Hi @Ramr-msft thanks for the time.
So I have a notebook that I use for deploying. The steps are the following:
First I connect to the Workspace and select a registered model and a registered env.
ws = Workspace.from_config(path="./config.json")
model = Model(ws, 'Model_Name')
env = Environment.get(workspace=ws, name="condaenv")
Then I create a inference config and deploy config with this cell:
inference_config = InferenceConfig(
environment=env,
source_directory="../lib",
entry_script="azureml/score.py",
)
deploy_config = AciWebservice.deploy_configuration(cpu_cores=1, memory_gb=4)

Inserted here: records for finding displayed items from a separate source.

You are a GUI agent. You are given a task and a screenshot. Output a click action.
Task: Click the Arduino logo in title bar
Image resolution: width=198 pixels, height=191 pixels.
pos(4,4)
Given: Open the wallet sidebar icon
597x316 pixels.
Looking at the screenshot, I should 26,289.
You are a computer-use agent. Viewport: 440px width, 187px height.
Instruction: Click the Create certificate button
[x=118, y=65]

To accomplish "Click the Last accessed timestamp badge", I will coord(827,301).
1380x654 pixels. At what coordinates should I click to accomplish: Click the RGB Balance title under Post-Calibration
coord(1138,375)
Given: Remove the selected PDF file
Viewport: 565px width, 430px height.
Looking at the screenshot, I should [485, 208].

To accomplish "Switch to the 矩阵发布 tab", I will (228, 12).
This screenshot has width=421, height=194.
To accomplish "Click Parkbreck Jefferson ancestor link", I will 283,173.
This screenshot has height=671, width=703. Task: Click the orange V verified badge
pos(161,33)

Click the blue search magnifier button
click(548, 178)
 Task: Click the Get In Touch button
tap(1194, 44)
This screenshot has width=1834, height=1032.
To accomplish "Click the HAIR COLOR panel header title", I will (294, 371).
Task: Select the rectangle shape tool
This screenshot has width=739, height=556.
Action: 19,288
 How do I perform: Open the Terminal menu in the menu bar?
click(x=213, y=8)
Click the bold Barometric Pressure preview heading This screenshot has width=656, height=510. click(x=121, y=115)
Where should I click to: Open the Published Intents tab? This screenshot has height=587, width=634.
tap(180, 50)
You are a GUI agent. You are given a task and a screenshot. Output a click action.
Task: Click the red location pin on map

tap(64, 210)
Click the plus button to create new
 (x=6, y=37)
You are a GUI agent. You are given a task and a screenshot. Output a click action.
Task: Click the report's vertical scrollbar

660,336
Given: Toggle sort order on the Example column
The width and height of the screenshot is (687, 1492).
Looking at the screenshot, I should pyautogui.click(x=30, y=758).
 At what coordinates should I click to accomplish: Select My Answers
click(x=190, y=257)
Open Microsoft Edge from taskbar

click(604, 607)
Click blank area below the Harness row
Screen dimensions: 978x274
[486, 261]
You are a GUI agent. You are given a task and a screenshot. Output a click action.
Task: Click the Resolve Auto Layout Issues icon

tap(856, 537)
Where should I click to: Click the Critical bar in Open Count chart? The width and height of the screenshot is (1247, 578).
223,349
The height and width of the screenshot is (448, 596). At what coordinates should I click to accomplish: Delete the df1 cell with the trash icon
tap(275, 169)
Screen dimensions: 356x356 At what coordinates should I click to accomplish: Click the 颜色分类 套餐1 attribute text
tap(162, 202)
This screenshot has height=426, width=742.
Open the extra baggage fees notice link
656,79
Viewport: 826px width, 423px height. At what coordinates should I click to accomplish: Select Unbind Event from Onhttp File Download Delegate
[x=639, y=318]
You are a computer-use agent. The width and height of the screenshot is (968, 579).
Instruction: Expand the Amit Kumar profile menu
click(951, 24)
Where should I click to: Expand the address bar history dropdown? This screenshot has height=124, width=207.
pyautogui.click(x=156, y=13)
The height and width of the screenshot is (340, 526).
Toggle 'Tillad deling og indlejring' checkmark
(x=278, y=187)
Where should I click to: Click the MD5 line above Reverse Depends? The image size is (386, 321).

My score.py has the required two methods init()
and run()
plus a couple of methods to postprocess the inferred data:
def init():
global model
model = MyModel.load(os.getenv('AZUREML_MODEL_DIR'))
def run(request):
predictions = model.predict(request)
return postprocess(predictons)
The actual deployment is then done by running the next cell:
service = Model.deploy(
ws,
"model-service",
[model],
inference_config,
deploy_config,
overwrite=True,
show_output=True,
)
service.wait_for_deployment(show_output=True)
So then AzureML work his magic stuff until then it runs the init method in score.py.
Problem starts here, since the loading of all the sub-models takes more than 300s and the workers timeout and are killed, then a new one is spawned but then the cycle starts again.
In other project (which did not involve using AzureML endpoints) I had a more direct access to gunicorn configuration and I could change the timeout or set the loading of the module to complete before workers were spawn.
Is something similar possible with AzureML endpoints?